Document extract:
● ● ● ●

This recipe is sure to impress! Grilling a whole fish definitely makes a statement and is a great way to feed a crowd. This recipe was developed my Matt Moore of Nashville, TN as a way to pump up our grilling menu and include dishes that don’t require a hot dog bun. This recipe is simple to prepare and highlights the natural flavor of the fish, while bringing in the freshness of lemon and thyme.  Moore suggests serving this protein with summer seasonal vegetables like yellow squash and zucchini. We suggest serving it with friends, as you don’t want anyone to miss this.

few extra tips for grilling fish

  • Heat the grill to high, allowing the temperature to “clean” the grates. With a wire brush, scrape the grates down to remove the debris.
  • With an oil cloth, wipe down the grates.

● ● ● ●

Data extract:
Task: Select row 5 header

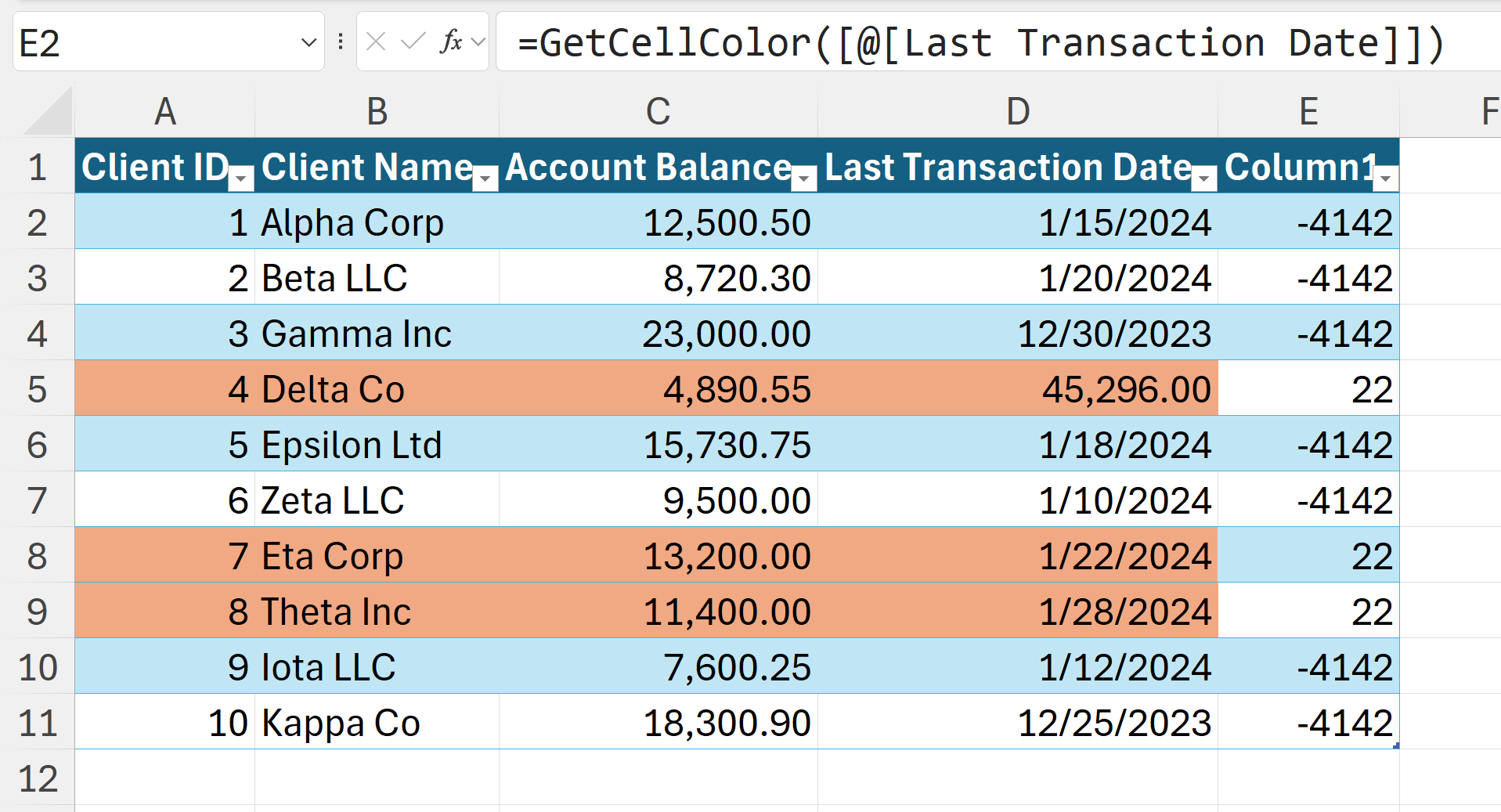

● ● ● ●

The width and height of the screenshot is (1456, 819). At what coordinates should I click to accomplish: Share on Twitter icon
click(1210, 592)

● ● ● ●

Work instructions: Continue the whole-fish grilling recipe from where it stops, after its last tip. The lines above come from a separate source and are unrelated to the text.

Expected answer:
  • Be sure that the fish is dry, and doesn’t have any extra moisture on it.  For full fish, it’s best to use a fish “holder”. Thicker cuts of fish are best for the grill (such as tuna, Wahoo, or Mahi).  Thinner cuts (such as tilapia, or flounder) should be put on foil.
  • Brush the fish with oil and season it with salt and pepper.
  • Place the fish in the middle of the grates to get the full heat from the grill.  Leave the fish for 3-4 minutes and don’t move it. Flip the fish over with tongs or a fish spatula and leave it for 3-4 minutes.  Flip the fish over again and angle it 45 degrees to get the proper grill marks, and leave it on the grill for 3-4 minutes.  Flip it one last time and cook through.